About 162 kcal for raw or dry-roasted almonds. That is 23 almonds, 6g of protein, 14g of fat, and 3.5g of fiber. The number sits within 5 kcal across raw, dry-roasted, and lightly salted versions. It only climbs once you move to oil-roasted, honey-roasted, or chocolate-coated.
How many almonds are in a serving?
The labeled serving is 1 oz (28g), which is about 23 whole almonds. A real-world handful runs 30 to 40g, or 25 to 33 almonds. That extra 5 to 12g per snack is 30 to 75 kcal of unlogged food. Two handfuls a day is 150 kcal of drift, or about 15,000 kcal a year.
Are almonds good for weight loss?
They are useful when portioned, problematic when grazed. Almonds carry 580 kcal per 100g, which is denser than most cookies. The reason they get described as a weight-loss food is the protein and fiber load, which slows hunger between meals. The fix is not avoiding almonds; it is weighing one portion once, learning what 28g looks like in your hand, and stopping there.

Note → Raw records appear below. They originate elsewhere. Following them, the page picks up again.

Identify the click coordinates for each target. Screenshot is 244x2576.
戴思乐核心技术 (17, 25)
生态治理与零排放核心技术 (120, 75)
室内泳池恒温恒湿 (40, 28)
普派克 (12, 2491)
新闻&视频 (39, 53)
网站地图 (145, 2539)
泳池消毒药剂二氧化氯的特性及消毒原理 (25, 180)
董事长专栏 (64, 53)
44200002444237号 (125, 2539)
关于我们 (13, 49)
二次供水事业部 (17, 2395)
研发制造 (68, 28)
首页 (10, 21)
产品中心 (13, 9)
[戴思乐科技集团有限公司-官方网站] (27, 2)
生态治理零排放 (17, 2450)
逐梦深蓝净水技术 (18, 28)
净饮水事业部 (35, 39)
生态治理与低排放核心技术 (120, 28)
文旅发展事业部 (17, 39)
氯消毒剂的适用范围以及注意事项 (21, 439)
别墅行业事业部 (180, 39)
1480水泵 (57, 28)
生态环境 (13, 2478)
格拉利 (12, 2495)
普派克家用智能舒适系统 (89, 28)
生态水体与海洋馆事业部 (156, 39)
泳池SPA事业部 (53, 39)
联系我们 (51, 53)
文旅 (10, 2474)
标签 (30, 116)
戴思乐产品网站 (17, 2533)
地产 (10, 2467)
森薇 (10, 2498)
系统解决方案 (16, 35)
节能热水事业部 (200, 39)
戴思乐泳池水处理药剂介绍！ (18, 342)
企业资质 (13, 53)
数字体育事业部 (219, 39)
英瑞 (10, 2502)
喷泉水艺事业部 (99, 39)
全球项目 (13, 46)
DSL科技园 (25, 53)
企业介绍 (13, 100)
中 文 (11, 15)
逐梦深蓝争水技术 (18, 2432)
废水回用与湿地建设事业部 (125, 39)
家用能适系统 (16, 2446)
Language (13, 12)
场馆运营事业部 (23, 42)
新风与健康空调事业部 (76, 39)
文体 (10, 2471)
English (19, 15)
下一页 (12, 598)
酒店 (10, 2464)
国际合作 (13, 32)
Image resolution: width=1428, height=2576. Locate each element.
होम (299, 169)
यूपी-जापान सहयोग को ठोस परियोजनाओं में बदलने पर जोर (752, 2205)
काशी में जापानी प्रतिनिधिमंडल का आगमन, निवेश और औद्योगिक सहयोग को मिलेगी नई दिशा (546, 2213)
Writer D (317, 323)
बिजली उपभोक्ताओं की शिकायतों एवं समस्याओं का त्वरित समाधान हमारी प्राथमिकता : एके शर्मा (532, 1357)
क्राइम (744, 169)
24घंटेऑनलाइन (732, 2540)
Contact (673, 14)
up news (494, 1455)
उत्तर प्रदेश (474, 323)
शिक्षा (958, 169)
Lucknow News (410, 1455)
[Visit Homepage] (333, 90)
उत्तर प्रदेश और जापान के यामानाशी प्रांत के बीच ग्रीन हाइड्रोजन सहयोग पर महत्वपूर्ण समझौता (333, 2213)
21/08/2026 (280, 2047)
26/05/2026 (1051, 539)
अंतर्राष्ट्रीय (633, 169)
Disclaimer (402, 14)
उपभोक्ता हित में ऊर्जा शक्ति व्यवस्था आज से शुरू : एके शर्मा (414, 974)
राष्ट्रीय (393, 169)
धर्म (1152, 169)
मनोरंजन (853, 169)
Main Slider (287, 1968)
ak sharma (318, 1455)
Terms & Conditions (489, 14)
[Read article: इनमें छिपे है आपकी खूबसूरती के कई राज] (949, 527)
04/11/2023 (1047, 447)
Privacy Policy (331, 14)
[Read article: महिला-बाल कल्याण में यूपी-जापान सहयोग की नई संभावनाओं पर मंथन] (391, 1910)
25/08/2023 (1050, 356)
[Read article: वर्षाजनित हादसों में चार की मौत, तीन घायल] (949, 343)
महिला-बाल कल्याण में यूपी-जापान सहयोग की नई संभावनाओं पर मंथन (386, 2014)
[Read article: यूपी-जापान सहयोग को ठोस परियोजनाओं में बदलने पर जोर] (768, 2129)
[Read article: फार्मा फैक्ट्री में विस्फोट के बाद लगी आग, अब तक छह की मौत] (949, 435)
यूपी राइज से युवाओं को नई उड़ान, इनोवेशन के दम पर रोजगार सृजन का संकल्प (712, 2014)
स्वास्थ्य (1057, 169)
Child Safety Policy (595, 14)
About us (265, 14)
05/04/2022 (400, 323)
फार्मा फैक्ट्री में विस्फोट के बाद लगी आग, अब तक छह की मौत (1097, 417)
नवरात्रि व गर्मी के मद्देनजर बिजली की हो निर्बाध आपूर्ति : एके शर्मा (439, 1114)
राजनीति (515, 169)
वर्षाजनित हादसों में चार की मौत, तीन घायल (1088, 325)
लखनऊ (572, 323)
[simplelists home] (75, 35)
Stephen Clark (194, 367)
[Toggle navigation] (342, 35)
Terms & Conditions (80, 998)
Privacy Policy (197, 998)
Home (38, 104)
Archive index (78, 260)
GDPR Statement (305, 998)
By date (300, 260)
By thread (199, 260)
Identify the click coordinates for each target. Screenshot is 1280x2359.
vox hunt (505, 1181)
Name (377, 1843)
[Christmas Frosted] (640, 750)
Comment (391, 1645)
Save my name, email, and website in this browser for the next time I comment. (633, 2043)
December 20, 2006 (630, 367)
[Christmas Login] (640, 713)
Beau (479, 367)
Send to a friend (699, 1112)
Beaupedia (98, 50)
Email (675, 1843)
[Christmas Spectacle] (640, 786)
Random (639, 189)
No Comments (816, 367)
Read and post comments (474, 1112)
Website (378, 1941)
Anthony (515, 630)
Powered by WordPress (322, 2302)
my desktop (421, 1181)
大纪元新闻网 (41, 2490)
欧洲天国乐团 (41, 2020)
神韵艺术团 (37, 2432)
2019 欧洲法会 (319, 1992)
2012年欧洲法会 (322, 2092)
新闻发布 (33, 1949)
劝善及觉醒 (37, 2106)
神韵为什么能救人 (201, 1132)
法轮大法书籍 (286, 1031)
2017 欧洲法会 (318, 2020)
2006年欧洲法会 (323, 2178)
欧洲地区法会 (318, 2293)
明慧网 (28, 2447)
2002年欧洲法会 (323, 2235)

Are roasted or raw almonds lower in calories?
Raw is marginally lower: 579 kcal per 100g vs 598 for dry-roasted and 607 for oil-roasted. The difference is small enough to ignore. The bigger gap is between any plain almond (raw, dry-roasted, or salted) and any flavored version. Honey-roasted, smoked, wasabi, and chocolate-coated almonds can hit 550 to 620 kcal per 100g and pack added sugar.
How many calories are in almond butter?
About 98 kcal per tablespoon (15g), or 614 kcal per 100g. That is roughly the same density as peanut butter. The trap is the spoon: a real-world heaping tablespoon is closer to 22 to 25g, which is 145 to 165 kcal. Two heaping tablespoons on toast is 300 kcal of spread before the bread.